Stored entries
[START]
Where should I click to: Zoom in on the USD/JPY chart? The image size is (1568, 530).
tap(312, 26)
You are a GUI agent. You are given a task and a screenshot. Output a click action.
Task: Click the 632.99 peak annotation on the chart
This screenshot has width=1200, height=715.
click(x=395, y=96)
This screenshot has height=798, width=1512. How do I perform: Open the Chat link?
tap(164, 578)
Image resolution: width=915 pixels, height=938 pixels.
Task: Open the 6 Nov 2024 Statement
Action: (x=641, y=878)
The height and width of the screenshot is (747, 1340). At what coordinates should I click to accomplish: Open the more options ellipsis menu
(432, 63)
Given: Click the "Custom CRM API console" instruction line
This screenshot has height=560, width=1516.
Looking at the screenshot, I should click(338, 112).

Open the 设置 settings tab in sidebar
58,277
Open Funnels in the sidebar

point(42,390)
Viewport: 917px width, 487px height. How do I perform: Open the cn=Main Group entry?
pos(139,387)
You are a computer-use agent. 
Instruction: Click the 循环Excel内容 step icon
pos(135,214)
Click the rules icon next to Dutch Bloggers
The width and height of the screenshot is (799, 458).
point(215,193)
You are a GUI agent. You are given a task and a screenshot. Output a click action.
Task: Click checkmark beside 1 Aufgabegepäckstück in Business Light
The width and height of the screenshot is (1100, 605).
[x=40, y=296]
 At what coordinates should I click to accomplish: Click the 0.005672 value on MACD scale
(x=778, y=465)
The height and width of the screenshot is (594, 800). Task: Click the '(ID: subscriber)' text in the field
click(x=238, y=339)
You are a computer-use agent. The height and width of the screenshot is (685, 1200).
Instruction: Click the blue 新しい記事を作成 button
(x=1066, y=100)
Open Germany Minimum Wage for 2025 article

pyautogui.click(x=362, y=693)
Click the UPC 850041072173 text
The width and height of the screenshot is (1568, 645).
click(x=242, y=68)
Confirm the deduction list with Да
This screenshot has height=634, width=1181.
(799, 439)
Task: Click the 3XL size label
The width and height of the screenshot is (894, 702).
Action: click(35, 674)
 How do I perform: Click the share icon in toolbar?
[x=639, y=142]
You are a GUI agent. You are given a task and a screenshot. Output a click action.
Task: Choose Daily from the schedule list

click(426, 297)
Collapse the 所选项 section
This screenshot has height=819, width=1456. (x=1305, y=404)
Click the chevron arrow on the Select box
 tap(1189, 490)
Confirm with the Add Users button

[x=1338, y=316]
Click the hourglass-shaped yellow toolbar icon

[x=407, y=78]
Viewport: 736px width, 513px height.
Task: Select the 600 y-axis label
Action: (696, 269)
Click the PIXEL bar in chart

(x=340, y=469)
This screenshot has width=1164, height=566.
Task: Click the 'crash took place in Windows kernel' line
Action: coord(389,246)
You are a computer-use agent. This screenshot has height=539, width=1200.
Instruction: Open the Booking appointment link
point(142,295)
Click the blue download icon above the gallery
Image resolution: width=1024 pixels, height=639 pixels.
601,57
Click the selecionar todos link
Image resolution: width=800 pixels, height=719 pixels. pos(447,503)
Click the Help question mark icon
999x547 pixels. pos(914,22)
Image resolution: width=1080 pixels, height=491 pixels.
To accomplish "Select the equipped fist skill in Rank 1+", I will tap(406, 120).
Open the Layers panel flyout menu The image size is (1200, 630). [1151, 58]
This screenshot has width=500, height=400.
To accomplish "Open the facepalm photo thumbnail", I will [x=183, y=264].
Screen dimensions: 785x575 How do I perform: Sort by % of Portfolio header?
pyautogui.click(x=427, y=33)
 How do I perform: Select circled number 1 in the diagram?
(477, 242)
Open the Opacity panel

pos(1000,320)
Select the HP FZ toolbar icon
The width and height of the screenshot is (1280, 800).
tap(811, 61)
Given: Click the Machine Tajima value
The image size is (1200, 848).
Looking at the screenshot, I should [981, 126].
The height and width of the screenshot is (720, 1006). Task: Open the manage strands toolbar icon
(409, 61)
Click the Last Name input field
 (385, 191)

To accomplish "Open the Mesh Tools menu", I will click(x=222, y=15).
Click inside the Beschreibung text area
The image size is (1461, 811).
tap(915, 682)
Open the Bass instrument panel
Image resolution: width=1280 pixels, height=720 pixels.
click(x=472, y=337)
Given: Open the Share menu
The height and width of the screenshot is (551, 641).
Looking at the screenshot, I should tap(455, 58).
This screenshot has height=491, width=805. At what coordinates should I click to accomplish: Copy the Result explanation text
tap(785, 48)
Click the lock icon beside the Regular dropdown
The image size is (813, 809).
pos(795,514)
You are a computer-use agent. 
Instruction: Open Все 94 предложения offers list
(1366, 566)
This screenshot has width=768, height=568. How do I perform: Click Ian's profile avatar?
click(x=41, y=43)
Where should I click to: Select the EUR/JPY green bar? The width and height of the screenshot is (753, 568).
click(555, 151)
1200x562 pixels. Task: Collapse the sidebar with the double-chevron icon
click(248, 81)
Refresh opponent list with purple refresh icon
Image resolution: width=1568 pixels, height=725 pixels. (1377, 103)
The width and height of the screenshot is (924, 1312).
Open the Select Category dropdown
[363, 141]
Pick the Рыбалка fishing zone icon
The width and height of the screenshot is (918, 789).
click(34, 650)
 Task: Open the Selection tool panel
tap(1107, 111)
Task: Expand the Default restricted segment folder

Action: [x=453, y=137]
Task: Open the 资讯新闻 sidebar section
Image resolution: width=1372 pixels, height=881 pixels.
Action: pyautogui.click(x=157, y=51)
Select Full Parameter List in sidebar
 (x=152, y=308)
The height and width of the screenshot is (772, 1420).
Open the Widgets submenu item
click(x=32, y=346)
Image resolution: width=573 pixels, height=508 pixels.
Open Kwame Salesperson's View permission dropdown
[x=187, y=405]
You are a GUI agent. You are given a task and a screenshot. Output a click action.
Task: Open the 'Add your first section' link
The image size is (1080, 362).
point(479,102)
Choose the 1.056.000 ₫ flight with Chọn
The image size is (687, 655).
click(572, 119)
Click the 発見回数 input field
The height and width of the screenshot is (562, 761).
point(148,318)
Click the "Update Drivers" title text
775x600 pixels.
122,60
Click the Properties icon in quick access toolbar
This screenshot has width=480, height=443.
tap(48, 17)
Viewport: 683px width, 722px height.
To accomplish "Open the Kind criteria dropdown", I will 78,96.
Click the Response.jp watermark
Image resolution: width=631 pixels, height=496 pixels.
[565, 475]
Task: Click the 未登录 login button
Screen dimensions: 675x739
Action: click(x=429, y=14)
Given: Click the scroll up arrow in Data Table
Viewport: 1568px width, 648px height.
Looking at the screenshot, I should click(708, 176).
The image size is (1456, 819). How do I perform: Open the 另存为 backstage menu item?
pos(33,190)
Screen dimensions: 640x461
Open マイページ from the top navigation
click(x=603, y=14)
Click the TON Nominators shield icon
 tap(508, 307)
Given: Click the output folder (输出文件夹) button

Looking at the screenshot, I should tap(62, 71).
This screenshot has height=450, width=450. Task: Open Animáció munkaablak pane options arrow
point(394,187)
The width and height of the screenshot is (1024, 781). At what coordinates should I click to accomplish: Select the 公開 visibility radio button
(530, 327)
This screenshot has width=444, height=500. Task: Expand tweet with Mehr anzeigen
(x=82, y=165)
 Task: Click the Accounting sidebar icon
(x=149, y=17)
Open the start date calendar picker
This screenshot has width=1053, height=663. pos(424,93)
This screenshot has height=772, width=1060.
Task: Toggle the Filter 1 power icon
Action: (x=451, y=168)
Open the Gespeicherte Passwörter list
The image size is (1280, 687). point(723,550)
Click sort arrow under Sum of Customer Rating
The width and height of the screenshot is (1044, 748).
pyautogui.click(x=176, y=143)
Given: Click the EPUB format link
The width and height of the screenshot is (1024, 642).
[END]
> Instruction: Copy everything from the start of the records down to the line containing "tap(312, 26)", requests included. Multiply each coordinate in the answers by 2.45 and round to whole numbers, with halves rounded up.

> Written answer:
Where should I click to: Zoom in on the USD/JPY chart? The image size is (1568, 530).
tap(764, 64)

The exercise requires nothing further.